#### Data records:
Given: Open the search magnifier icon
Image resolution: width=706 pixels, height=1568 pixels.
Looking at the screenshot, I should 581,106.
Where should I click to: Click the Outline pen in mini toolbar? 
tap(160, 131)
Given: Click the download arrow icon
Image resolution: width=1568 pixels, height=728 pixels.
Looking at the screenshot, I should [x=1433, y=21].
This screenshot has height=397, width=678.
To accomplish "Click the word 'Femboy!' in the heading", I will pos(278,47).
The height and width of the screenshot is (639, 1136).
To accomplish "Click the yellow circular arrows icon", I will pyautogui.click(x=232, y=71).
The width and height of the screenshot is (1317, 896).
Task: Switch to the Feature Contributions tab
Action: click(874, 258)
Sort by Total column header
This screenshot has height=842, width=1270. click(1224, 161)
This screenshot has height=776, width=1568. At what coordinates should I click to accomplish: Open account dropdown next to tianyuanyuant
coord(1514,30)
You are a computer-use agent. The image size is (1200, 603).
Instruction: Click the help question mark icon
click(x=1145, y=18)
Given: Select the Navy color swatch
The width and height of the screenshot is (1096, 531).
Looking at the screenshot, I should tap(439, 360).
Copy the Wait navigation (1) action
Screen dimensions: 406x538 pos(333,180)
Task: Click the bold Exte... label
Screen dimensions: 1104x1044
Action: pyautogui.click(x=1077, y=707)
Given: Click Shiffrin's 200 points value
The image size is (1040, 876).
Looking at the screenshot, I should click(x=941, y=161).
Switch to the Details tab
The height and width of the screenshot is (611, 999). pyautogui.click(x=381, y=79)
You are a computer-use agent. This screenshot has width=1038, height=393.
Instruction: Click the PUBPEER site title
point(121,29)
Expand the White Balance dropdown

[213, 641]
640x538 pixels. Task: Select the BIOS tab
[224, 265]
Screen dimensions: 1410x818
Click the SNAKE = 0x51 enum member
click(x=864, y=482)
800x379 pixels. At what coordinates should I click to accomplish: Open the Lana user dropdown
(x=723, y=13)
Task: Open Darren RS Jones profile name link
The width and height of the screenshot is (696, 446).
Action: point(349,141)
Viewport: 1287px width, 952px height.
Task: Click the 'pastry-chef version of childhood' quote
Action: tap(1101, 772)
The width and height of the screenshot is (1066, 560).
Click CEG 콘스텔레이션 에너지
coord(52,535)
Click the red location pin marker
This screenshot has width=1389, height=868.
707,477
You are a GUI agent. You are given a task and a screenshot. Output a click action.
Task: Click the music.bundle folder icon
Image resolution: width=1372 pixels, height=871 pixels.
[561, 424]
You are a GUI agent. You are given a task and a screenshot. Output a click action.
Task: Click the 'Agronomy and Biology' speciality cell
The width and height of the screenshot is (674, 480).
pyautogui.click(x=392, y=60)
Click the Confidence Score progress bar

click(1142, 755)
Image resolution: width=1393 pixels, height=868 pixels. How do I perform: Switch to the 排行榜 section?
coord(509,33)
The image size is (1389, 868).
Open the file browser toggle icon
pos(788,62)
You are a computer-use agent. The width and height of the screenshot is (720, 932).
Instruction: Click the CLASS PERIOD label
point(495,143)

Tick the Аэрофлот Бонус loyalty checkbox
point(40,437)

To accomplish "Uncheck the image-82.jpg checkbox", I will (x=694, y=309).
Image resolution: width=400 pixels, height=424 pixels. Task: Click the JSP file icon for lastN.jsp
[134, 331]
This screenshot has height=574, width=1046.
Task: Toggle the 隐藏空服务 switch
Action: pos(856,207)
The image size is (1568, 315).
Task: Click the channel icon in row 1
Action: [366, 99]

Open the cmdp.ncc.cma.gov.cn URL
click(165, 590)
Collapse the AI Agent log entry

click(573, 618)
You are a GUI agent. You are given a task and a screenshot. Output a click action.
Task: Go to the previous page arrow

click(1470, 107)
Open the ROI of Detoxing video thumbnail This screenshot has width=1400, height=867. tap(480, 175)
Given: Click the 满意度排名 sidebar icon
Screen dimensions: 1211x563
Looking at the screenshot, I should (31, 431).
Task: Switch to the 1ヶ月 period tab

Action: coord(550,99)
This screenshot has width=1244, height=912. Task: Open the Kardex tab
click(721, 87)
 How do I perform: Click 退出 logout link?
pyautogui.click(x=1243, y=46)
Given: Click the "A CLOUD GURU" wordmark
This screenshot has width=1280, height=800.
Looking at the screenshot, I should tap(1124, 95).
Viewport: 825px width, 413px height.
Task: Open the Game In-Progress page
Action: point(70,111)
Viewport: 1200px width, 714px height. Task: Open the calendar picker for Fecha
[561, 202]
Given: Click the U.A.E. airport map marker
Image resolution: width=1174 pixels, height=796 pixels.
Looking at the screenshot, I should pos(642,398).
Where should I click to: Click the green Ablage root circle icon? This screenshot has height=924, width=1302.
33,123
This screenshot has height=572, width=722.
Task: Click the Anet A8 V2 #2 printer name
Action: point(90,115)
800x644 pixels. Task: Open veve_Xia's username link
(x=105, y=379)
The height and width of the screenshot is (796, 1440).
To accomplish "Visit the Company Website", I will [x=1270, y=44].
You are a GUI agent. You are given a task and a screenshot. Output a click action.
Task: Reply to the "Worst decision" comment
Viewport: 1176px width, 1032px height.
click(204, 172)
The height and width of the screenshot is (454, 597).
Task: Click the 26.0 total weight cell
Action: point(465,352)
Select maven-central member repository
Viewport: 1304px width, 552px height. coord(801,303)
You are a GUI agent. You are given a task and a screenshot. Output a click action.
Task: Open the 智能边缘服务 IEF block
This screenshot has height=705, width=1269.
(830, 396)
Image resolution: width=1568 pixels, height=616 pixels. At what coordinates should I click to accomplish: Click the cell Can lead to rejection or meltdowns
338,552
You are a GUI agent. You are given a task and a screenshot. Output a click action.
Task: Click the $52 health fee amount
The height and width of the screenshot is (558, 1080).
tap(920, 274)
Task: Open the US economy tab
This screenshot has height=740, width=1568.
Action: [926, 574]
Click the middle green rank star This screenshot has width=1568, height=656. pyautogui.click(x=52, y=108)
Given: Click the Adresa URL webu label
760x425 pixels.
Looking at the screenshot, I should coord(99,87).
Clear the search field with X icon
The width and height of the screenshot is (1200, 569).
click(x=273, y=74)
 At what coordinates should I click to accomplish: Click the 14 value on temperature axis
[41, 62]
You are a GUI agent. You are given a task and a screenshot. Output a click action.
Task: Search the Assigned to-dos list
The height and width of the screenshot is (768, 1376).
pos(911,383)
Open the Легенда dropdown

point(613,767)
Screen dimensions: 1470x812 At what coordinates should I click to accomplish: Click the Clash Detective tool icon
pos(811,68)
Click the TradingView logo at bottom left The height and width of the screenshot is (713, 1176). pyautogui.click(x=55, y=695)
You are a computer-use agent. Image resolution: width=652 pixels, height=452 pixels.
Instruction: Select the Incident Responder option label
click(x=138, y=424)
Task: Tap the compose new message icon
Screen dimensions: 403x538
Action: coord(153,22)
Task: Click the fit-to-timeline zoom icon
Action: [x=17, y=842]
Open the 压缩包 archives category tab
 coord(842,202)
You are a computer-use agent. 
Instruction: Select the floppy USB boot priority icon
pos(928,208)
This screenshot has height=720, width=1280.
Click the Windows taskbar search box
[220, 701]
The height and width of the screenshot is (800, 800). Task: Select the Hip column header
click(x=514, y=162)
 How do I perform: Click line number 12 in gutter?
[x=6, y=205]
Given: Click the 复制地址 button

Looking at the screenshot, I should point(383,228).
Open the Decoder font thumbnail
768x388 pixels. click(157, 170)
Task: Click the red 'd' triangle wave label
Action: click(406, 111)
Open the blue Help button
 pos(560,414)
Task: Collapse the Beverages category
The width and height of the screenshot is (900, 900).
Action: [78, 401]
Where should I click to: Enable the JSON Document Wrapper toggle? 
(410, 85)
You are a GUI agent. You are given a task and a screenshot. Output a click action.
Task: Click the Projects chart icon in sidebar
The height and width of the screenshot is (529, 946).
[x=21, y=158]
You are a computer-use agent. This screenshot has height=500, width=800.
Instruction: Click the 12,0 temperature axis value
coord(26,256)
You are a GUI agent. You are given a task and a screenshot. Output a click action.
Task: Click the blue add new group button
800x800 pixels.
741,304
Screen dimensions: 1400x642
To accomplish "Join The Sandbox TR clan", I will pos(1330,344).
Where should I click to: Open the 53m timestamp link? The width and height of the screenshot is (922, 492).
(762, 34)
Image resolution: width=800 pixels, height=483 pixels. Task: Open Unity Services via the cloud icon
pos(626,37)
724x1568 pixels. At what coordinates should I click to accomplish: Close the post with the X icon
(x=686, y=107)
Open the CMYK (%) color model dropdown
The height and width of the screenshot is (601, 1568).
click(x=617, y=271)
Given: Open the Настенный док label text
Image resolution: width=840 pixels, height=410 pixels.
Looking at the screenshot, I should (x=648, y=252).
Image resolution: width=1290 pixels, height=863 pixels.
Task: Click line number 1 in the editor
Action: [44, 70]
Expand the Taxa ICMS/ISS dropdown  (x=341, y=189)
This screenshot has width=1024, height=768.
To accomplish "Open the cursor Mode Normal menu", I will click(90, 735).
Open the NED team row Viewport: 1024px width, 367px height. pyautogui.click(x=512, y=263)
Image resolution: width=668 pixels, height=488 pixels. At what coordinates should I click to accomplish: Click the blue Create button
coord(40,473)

#### Instructions to follow:
Go through the material above and copy each line that has the word "color".

#### The completed task:
Given: Select the Navy color swatch
Open the CMYK (%) color model dropdown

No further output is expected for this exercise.